§ PROBLEM TO SOLVE
Rewrite the stretch of the listing from the line containing "Task: Select the large eraser size" through the line containing "Action: pyautogui.click(x=176, y=723)", changing "hamburger menu" to "navigation menu" and leaving everything else as it stands.

§ MATERIAL SUPPLIED
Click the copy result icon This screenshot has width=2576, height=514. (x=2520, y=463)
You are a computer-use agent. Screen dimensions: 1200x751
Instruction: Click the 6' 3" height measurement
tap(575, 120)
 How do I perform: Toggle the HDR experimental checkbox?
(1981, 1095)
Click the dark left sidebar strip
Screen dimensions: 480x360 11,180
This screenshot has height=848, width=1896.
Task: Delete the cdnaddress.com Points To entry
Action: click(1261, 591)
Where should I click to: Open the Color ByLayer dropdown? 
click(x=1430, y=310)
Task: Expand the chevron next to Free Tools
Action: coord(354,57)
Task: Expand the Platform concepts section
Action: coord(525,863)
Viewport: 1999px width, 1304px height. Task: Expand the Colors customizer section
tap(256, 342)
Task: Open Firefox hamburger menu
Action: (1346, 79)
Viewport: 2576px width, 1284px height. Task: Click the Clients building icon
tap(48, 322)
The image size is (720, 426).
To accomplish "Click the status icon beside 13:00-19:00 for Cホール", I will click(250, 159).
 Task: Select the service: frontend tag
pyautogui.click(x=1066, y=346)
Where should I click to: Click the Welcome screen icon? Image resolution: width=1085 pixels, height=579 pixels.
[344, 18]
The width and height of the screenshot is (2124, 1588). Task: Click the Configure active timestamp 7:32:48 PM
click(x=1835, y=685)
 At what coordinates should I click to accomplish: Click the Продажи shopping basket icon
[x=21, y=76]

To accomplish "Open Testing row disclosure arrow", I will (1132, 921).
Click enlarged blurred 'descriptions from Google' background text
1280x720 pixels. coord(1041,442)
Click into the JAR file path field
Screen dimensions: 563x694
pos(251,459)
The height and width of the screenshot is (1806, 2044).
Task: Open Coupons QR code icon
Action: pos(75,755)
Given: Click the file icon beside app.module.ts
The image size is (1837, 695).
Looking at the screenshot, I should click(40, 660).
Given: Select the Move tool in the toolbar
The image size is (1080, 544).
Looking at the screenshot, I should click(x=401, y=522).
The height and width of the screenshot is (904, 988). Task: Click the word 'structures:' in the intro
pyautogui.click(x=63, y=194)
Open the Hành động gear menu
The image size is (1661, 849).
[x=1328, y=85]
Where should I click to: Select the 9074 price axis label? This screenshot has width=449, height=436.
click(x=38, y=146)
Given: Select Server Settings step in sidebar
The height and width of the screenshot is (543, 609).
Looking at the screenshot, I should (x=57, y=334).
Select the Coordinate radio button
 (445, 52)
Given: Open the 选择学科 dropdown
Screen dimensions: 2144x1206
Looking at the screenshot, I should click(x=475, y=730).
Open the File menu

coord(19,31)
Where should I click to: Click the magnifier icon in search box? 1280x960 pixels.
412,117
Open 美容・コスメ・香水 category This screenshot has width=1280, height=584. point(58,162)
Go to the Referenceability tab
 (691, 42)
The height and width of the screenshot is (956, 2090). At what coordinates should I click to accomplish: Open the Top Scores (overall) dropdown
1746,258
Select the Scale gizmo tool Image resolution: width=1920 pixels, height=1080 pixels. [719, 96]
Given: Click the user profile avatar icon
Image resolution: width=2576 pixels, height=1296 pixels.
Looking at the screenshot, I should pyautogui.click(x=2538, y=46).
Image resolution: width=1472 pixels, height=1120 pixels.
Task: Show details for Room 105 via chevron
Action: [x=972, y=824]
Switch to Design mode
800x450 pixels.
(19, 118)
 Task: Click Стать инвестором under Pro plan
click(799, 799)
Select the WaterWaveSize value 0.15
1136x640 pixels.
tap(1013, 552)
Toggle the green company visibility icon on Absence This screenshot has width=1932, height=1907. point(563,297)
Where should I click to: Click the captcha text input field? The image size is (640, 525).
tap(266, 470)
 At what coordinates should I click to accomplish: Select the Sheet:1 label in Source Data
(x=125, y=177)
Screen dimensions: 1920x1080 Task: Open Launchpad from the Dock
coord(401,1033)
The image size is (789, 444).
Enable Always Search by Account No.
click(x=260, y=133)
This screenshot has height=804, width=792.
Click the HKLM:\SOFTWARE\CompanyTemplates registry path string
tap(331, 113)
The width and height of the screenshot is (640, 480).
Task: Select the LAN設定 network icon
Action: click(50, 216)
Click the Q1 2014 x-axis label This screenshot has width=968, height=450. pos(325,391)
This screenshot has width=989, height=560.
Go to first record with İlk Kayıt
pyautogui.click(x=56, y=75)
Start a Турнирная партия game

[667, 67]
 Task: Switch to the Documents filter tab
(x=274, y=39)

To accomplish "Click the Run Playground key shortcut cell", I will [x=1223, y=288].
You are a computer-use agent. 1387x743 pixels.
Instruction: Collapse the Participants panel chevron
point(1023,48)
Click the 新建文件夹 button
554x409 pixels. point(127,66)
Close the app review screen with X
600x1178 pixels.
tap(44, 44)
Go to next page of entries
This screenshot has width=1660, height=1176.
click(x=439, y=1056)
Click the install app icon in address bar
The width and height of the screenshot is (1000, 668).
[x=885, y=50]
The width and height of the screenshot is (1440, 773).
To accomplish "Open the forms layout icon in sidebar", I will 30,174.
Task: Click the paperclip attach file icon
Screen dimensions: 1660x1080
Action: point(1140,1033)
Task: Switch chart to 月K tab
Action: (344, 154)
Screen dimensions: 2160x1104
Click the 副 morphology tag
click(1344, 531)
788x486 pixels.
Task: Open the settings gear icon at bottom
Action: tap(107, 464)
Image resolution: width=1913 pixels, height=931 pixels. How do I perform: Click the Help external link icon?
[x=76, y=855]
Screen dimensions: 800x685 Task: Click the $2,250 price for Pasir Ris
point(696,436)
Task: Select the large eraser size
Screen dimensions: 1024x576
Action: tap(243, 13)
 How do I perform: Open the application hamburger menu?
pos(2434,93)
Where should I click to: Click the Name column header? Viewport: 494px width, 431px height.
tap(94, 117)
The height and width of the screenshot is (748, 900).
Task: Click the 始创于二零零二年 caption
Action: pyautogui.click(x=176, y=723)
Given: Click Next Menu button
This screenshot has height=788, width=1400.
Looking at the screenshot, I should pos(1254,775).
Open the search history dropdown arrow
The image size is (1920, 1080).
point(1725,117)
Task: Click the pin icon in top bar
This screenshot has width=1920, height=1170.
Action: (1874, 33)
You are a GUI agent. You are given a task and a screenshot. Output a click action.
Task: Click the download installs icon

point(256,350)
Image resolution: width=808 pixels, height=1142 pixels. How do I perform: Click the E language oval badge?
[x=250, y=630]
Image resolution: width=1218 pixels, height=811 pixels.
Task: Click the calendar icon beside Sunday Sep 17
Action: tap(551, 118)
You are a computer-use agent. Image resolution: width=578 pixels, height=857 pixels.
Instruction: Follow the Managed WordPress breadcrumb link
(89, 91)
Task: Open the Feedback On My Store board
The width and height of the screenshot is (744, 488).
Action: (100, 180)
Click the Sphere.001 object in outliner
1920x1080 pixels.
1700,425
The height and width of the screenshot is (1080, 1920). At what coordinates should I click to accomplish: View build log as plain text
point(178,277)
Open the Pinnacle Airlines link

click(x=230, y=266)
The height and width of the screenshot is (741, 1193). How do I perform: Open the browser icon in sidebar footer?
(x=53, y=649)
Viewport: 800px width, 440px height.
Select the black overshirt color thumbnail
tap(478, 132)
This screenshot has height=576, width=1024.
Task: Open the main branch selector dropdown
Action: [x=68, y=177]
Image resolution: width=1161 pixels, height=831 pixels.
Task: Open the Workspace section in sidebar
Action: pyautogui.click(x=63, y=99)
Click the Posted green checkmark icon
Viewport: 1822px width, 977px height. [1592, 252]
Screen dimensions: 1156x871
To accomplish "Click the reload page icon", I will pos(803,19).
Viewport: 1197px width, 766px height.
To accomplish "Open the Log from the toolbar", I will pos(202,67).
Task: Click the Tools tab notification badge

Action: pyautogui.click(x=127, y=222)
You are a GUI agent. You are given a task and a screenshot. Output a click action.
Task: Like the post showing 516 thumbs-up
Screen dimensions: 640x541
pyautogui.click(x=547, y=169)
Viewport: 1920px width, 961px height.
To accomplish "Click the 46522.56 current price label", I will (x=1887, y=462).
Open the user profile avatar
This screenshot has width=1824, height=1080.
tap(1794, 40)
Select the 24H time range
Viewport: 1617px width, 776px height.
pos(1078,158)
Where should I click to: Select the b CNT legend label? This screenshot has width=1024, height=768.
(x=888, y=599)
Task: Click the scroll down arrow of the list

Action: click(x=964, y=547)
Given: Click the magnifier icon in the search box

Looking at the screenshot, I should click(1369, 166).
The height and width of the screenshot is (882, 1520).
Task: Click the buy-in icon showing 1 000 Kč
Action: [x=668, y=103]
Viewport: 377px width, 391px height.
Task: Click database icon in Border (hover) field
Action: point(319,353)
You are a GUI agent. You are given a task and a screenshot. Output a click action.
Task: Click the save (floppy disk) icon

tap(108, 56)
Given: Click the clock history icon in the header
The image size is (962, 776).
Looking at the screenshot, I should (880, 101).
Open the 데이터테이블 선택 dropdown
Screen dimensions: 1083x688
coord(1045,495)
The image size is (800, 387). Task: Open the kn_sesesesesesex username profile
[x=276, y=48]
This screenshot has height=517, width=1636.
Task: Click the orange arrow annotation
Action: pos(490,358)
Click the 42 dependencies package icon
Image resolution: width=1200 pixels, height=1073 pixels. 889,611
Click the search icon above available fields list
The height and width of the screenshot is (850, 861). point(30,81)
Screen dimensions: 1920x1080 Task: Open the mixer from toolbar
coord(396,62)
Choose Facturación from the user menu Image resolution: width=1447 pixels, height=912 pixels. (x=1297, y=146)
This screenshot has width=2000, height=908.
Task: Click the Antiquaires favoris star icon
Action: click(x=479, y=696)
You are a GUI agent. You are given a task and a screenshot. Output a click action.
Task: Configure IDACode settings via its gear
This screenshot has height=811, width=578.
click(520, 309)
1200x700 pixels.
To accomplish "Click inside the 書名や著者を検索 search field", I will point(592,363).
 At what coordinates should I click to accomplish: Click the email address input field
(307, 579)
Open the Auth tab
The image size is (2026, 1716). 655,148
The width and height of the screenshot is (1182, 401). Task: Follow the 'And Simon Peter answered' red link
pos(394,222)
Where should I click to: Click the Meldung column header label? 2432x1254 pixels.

§ WRITTEN RESPONSE
Task: Select the large eraser size
Screen dimensions: 1024x576
Action: tap(243, 13)
 How do I perform: Open the application navigation menu?
pos(2434,93)
Where should I click to: Click the Name column header? Viewport: 494px width, 431px height.
tap(94, 117)
The height and width of the screenshot is (748, 900).
Task: Click the 始创于二零零二年 caption
Action: pyautogui.click(x=176, y=723)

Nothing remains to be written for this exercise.